Friday, October 30, 2009

showing up late to the potluck

Let me apologize in advance for the poor quality of this entry. I've been distracted, absent, incapable, inept, and varying combinations of each. The copy below is slightly out of date and aging rather ungracefully, but in the interest of posting something rather than nothing, I give it to you now. In creative circles there is an adage so often bandied about that it's edges are worn and polished. I think it's a Paul Rand quote but the internet can't seem to make up it's mind about that. It goes something like, "If you can’t make it good, make it big. And if you can’t make it big, make it red."



To the Humble Reader:
First, let me congratulate you on your obviously notable humility. You have really come a long way from that uppity brat for whom a glance upon the printed word could summon a shower of "pshhh" and "ffffbth," and other largely dismissive onomatopoeia-taphs. You know who you are. As for the rest of you sullen monkeys, you may go and fry ice.

I really ought to have contributed more, of late, but the sum total of my recent bad ideas have been wrapped up in the kind of emolationship hogwash to which I utterly refuse to subject anyone but my closest friends. You know who you are; you have been savagely battered and bruised by my incessant whining and rejustifications thereof. I thank you for the use of your faces and ears. You really ought to wash up.

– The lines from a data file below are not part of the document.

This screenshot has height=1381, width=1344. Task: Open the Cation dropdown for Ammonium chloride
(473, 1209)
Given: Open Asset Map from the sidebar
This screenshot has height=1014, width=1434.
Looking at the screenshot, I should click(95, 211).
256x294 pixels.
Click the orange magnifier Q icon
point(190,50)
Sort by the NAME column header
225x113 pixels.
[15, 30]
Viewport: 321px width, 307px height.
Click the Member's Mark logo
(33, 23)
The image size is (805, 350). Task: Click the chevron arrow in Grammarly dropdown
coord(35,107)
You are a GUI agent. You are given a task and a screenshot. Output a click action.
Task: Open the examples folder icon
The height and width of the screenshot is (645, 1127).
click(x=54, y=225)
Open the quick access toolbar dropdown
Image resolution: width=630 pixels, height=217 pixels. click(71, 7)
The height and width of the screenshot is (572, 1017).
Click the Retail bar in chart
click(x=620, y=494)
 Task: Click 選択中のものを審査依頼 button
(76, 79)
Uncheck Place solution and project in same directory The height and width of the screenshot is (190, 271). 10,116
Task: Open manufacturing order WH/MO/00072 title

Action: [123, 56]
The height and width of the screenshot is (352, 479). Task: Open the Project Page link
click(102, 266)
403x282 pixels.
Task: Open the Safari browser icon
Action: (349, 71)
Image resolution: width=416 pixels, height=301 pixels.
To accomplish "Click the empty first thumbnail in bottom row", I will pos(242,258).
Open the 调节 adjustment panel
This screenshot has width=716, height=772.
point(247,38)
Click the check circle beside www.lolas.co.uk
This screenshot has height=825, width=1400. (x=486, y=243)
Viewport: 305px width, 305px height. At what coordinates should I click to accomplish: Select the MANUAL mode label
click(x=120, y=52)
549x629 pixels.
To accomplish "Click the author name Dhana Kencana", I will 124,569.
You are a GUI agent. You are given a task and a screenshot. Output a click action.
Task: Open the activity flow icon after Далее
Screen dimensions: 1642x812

So what now? I think it's about time that I set some goals. Not just for myself, but for all of us. If I can't whip this tenuous set of permissions into a bully pulpit of some sort, then surely I'm a sorry excuse for whatever it is I'm purporting to be these days. Listen all:

We've all really got to pull together and help me get my life in order. It's 4 am and I've just come home from my workshop. It's taken me three evenings to fail to complete a project that I guessed would take a few hours. Dinner consisted of goldfish crackers and soviet cognac. I shit you not. Obviously the first goal should be to have my late-night fiascoes elegantly catered. I know we can do this if we put our minds to it.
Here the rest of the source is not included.